What Happens When You Overwater Cantaloupe Plants

The best cantaloupes are sweet and juicy when ripe. If you're growing cantaloupes in your garden, but you're not having much luck in achieving sweet and juicy fruity flesh from your crop, it could be because you're overwatering your cantaloupe plants. Canaloupes are a desert crop that grows in the southern desert valley. As a desert crop, if you overwater them the result will be fruit is that is bland, and without the sweetness you're aiming for. Think of it like diluting juice — too much water and all you're going to taste is water.

In South Asia where cantaloupe originates from, the rainfall is seasonal but heavy, and the plant thrives when it gets about an inch of rainfall per week. While it's true that up until the fruit starts to grow, cantaloupe plants do need plenty of water, overwatering in general will lead to problems, such as causing damage to the root system by suffocating it. If the soil around the roots of your plant becomes waterlogged, they can develop root rot very quickly, leading to the death of your plant. At the same time, you don't want to underwater your cantaloupe plant because it will dry out. If the plant's roots get too dry they won't be able to absorb the nutrients they need from the soil.

How to water your cantaloupe plant

Cantaloupe plants that have well-draining soil will need to be watered around once a week. Don't be afraid to absolutely flood them with about 2-3 inches of water, and then leave them alone and don't water them at all for about 1 or 2 weeks depending on the season and how warm it is — the higher the temperature the higher the frequency of watering will need to be — alternatively, you may have to provide shelter for your plants if there is too much rain. Then stop watering altogether about 2 weeks before you're ready to harvest your cantaloupe. You can look out for when the flowers start to turn into melons.
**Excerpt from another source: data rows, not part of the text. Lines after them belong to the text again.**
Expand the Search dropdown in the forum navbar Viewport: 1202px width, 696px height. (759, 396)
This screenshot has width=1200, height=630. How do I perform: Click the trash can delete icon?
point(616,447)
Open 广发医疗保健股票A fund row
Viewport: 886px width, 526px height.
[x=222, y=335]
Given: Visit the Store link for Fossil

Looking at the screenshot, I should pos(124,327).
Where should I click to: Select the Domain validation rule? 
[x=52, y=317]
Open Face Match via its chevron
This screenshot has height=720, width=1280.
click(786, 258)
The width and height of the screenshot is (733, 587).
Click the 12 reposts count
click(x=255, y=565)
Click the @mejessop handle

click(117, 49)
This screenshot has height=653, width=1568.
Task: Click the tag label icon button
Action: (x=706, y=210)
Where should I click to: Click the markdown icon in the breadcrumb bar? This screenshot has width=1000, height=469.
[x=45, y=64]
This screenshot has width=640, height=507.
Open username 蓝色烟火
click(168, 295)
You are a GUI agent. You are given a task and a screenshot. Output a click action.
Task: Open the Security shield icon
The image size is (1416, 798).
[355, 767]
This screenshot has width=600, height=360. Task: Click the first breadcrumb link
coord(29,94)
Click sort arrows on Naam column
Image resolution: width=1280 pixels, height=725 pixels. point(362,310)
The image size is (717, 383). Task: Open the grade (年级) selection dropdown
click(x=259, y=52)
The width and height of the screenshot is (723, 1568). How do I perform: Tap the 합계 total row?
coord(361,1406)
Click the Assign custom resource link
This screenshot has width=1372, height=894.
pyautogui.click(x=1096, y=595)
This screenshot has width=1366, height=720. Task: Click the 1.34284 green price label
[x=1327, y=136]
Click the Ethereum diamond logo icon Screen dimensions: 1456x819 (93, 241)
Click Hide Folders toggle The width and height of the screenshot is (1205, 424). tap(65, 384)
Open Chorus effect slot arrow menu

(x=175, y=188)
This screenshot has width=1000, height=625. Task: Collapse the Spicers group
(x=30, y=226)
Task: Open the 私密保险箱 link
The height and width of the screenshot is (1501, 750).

If you water during this time the resulting fruit will taste bland.

Well-draining soil and pots with adequate drainage are essential, because even a small amount of water can lead to overwatering if it has nowhere to go. So check that the soil isn't too compacted around the plant and that the drainage holes in your pots are sufficient. You'll know if you're overwatering your cantaloupe plant because it will cry out with symptoms, the main one will be yellowing leaves. If you notice this, cut back on watering to allow soil to dry out, and check that the water drainage is effective ready for when you next water the plant.